Why it matters: Like many consumer electronics companies, Apple has long had the issue of over-dependence on China for a process it calls FATP — Final Assembly, Test, and Pack. This year, the Cupertino company has increased its effort to shift manufacturing to other Asian countries such as Vietnam, where it wants to make iPads, AirPods, MacBooks, and possibly even HomePods.
Over the past few years, several tech companies have been trying to move some of their manufacturing outside of China. Reshoring has proven a major challenge, so most companies have opted to take production capacity to neighboring Asian countries instead.
That process hasn't been without its own set of challenges, especially in the case of countries like Vietnam. Factory lockdowns over the past two years and a severe lack of local engineering talent have slowed things considerably. Suppliers like Foxconn have repeatedly called for the diversification of the tech supply chain in the face of increasing geopolitical and trade tensions.

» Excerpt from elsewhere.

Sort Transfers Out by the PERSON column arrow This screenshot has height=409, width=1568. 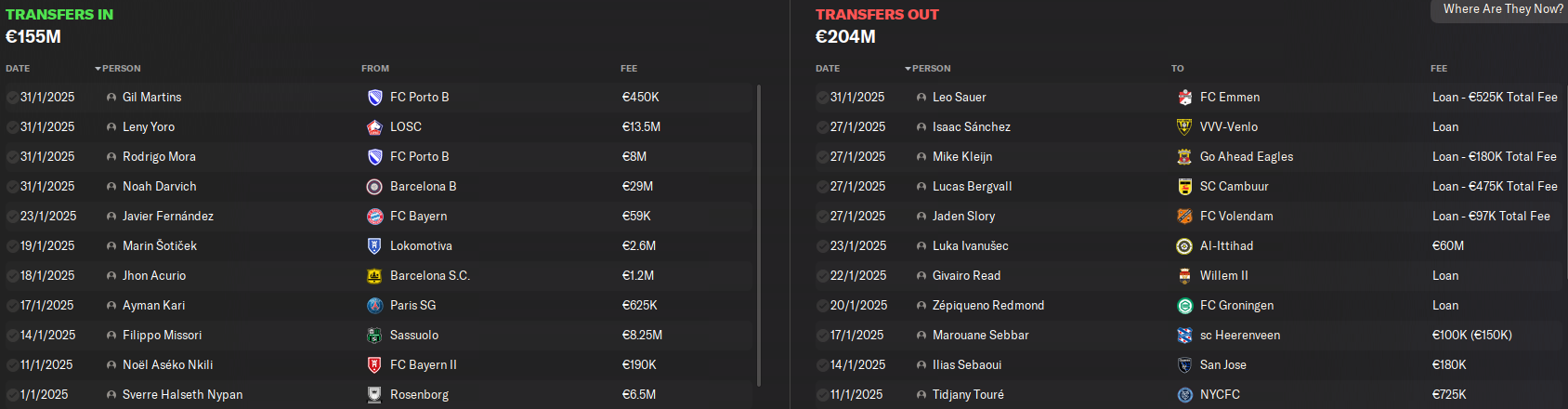pos(908,69)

For Apple, some iPhone production has already moved to India. And according to a Nikkei report, the Cupertino giant is currently in talks to make some Apple Watch and MacBook products in Vietnam to further reduce its reliance on Chinese manufacturing. Suppliers like Luxshare and Foxconn will soon set up test production lines for these devices in the Southeast Asian country. Apple also hopes to move HomePod production to the country, but it isn't considered a priority as the overall progress has been slow.

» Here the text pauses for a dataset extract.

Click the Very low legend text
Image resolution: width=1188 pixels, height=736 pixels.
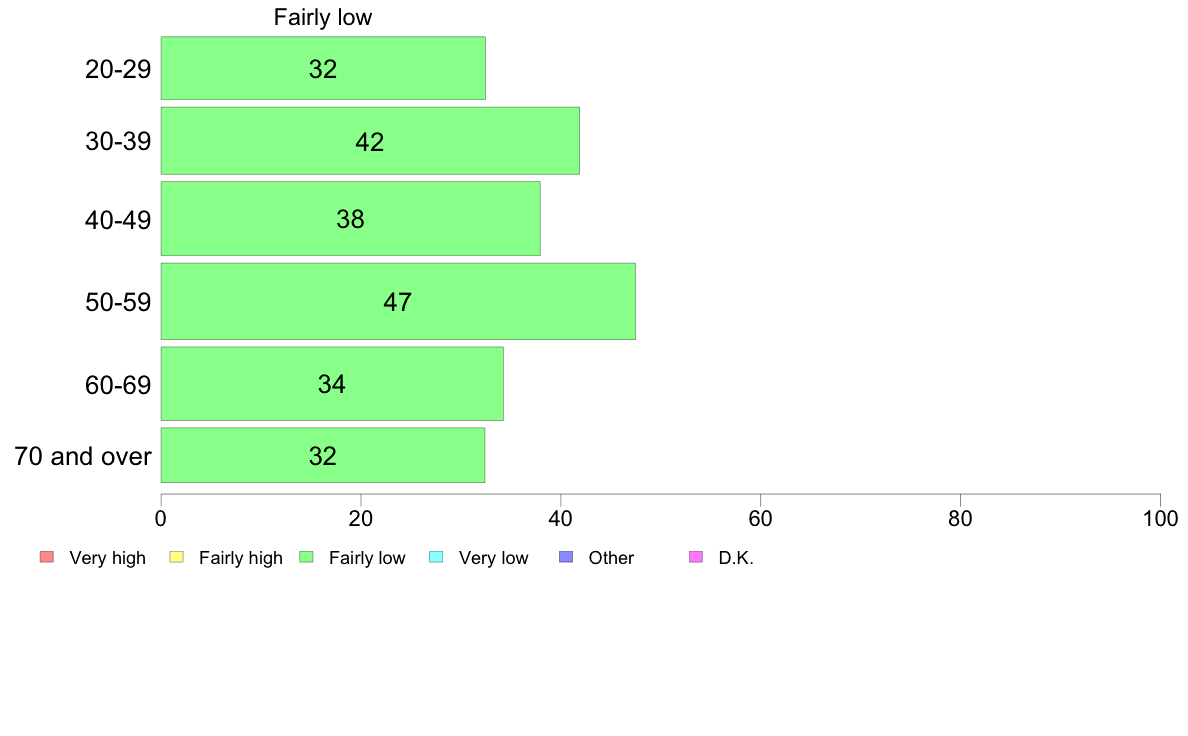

Apple already makes AirPods in the country and has been doing so since 2020. Earlier this year, it started making iPads in Vietnam thanks to BYD Electronics, but this was after several delays related to chips and component shortages that only recently started to ameliorate. It's worth noting that BYD is a Chinese supplier, which highlights the effort to balance the geopolitical impact of these moves.
For Vietnam, this development is a boon for the local tech industry. Newer MacBook models are much more modular, which has made it easier for suppliers like Foxconn to move production outside of China as the assembly process requires fewer and simpler steps. By contrast, the Apple Watch has a relatively complicated design that requires more skilled workers for the assembly process. Both devices cost more to assemble in Vietnam, but it's not yet clear if this added cost will reflect in the sticker price.
Other companies like Google, Amazon, and Dell have also set up production lines in Vietnam, but the local supply chain is still weaker and less price-competitive than that of China. As of writing, Apple has 22 Vietnamese suppliers, up from the 14 it had in 2018.